Its diverse symptoms, ranging from mild flu to jaundice to spleen enlargement and kidney failure baffle doctors around this time every year — leptospirosis or ‘rat fever’ is spreading across the city suburbs with a vengeance.
City doctors are more worried about leptospirosis than mosquito-borne diseases because of its highly contagious nature; human-to-human infection has become a major problem, they say. The North Chennai areas of Mint, Pattravakkam, Vyasarpadi and Tondiarpet remain the most vulnerable due to poor garbage disposal and water logging that drives the rats out of the sewers and into homes and grocery stores. While hospitals like St Anthony’s in Tondiarpet, where a separate ‘lepto ward’ is operated throughout the year, receive five to eight cases of lepto in a day, the more severe infections are referred to the Rajiv Gandhi government general hospital.
“We receive at least five cases of leptospirosis per day; all of them have to be admitted immediately. These patients are referred to us with kidney failure or septicaemia and hemorrhagic shock. We have to monitor them closely, and give them four strong penicillin injections each day, for a week,” says Dr Gokul who admits patients to the general medicine ward. Apart from the advanced cases, the fever OP picks up at least 2 to 3 patients a day.

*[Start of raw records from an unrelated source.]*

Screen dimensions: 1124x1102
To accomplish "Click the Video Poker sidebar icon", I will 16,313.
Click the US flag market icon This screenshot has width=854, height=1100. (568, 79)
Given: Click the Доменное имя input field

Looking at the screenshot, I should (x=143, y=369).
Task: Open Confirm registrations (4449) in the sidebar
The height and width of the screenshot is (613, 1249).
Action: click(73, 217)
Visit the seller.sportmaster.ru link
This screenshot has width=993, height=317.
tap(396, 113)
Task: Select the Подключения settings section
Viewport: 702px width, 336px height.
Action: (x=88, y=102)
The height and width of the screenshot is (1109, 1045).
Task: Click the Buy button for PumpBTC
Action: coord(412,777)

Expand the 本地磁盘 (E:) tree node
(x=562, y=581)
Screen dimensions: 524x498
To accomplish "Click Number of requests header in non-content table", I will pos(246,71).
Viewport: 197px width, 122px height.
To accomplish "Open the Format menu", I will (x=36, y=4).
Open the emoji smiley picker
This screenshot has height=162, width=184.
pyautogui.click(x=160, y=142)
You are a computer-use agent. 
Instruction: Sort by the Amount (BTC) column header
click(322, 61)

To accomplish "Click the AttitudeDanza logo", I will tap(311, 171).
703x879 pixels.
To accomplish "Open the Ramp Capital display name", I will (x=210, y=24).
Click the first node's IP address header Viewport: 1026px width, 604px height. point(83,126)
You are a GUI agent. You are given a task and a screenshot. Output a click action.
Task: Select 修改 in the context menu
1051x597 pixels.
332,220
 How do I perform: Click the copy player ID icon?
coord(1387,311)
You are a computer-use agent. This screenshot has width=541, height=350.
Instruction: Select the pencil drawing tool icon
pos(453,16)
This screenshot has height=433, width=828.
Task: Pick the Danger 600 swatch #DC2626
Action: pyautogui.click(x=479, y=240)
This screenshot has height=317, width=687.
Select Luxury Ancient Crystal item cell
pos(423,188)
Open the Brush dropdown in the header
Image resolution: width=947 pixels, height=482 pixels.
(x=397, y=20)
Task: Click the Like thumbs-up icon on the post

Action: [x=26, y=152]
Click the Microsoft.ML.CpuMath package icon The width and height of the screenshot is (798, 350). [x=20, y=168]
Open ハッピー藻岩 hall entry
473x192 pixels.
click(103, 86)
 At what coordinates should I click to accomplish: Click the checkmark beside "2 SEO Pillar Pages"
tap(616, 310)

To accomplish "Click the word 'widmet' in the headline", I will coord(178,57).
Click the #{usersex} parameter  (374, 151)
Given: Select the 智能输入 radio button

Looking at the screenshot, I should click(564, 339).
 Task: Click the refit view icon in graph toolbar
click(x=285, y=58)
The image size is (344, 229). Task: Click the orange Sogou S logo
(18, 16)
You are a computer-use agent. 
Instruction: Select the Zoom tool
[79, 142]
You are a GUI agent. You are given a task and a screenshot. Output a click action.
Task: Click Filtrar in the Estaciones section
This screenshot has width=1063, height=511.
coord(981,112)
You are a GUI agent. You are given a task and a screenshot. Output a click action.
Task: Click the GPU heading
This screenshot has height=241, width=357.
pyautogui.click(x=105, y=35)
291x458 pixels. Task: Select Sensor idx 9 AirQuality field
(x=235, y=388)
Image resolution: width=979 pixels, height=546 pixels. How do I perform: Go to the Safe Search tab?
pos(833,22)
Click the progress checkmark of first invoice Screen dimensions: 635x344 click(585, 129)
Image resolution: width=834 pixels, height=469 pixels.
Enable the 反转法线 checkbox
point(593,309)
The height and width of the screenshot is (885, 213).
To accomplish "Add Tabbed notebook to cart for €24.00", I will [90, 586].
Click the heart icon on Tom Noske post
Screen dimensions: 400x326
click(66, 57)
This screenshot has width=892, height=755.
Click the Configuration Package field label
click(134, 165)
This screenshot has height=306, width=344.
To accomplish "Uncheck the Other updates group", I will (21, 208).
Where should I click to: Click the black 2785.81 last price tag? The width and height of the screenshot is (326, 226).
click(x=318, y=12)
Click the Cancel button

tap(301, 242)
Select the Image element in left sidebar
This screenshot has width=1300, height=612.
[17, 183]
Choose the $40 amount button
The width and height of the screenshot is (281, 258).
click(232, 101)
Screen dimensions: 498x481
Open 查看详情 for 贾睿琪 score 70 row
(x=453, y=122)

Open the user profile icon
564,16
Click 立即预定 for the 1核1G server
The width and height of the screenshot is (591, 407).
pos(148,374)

Water and food contaminated with the urine of an infected rat remains the most common mode of infection, but the microscopic organisms can also enter the body through the eyes, nose and injured skin, unlike other water-borne diseases. What’s alarming is that 90 per cent of rats harbour the infection. “The most common strains of the organism found in Chennai are L-ictro and L-australis. The disease is prevalent all throughout the year, but there is a spurt in the rainy season. We now test at least 60 positive samples a week, many of them from North Chennai hospitals,” says Dr Mohammad Ali, who runs the Weil and Pasteur lepto lab, one of the few centres to conduct the Microscopic Agglutination serological test to detect the organism.